WHAT YOU NEED TO DO:
Which lines below hold the word "named"? Report each one.

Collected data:
-=-=-

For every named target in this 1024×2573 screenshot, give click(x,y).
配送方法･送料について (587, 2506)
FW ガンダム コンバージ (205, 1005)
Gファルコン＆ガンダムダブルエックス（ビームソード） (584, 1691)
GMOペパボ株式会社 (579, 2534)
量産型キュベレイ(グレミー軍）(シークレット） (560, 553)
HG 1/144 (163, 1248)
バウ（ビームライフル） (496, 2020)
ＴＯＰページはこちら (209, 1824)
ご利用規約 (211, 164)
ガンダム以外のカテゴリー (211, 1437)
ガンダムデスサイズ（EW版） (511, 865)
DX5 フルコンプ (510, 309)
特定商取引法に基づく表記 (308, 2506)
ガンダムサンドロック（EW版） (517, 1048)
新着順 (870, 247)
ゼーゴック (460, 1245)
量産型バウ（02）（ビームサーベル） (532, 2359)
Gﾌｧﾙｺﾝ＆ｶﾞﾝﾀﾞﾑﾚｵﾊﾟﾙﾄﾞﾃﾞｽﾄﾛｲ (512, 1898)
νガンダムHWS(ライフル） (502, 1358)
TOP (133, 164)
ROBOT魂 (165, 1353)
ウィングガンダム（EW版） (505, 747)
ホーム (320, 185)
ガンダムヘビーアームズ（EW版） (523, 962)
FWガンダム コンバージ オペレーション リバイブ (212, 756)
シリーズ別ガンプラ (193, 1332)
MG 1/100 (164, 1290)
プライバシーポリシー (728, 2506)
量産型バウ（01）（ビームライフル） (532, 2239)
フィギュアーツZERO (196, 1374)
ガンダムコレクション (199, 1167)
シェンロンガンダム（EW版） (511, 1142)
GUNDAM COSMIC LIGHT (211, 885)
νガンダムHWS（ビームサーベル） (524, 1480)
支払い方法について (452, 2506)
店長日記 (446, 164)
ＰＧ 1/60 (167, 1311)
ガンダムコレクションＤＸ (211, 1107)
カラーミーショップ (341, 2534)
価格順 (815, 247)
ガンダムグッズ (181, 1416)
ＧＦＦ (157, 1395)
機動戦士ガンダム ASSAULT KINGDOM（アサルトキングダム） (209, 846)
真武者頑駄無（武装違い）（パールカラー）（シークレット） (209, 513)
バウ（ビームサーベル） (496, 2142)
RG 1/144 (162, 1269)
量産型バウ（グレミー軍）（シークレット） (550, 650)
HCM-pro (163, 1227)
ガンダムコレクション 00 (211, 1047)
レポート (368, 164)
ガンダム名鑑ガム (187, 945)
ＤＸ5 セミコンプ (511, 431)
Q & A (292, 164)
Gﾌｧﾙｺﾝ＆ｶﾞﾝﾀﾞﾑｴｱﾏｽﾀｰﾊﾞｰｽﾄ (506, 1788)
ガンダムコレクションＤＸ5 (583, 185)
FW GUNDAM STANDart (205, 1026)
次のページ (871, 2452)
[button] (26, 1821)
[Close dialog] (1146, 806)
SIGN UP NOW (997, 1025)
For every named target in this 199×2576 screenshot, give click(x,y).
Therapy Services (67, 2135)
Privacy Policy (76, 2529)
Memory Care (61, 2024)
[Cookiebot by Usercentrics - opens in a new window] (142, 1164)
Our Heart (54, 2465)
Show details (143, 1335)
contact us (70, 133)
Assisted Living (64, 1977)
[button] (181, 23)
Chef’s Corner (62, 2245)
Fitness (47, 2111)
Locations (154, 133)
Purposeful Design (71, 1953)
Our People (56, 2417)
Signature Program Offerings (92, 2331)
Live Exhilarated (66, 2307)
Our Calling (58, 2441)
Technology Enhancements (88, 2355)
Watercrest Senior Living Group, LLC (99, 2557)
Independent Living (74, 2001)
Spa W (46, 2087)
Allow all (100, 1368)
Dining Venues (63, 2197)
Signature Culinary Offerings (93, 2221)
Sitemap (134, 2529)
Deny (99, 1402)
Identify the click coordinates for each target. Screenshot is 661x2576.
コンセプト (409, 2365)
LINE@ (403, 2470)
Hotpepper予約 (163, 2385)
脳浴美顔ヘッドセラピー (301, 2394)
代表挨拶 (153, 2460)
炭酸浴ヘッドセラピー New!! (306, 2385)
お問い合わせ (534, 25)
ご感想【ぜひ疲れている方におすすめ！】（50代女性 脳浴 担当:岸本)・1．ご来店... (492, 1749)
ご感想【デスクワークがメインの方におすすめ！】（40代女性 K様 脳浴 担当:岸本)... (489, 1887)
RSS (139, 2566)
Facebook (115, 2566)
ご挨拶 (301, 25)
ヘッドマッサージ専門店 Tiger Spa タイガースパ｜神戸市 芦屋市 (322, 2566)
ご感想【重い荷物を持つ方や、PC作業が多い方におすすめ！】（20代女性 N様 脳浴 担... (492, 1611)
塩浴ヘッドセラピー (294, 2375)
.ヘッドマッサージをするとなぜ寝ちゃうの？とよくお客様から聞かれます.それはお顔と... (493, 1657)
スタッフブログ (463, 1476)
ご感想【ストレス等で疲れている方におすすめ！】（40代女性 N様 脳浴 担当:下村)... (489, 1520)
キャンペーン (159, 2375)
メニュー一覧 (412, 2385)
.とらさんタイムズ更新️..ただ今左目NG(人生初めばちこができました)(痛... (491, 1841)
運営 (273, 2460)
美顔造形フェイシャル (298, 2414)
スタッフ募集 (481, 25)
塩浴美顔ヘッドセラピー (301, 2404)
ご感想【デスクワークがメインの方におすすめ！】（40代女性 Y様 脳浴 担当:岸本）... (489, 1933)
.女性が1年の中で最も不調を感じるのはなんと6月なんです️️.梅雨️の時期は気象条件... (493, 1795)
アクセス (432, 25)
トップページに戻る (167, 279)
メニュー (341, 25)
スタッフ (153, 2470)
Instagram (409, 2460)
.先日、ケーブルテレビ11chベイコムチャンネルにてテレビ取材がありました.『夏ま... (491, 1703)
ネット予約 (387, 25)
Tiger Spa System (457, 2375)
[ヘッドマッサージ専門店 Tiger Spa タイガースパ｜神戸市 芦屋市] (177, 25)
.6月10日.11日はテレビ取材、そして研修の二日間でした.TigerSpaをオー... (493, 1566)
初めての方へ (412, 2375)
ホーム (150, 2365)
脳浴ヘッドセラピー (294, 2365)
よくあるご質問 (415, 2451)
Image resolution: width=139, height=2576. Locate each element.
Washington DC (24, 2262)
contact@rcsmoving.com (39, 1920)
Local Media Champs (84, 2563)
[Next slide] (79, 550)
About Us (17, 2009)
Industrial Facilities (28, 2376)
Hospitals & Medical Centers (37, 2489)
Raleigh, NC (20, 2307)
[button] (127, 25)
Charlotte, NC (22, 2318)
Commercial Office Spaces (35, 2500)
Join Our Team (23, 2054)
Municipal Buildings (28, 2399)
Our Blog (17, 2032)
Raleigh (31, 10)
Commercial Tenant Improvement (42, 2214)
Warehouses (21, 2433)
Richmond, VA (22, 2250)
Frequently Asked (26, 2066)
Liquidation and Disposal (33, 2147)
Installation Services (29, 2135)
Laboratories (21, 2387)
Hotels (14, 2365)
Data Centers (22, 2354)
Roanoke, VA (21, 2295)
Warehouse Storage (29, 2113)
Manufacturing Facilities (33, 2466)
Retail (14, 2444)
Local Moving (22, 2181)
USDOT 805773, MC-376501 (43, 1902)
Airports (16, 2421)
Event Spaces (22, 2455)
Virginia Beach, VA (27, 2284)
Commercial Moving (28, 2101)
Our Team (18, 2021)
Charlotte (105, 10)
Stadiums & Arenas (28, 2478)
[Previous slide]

-=-=-

RESPONSE AREA:
For every named target in this 1024×2573 screenshot, give click(x,y).
For every named target in this 199×2576 screenshot, give click(x,y).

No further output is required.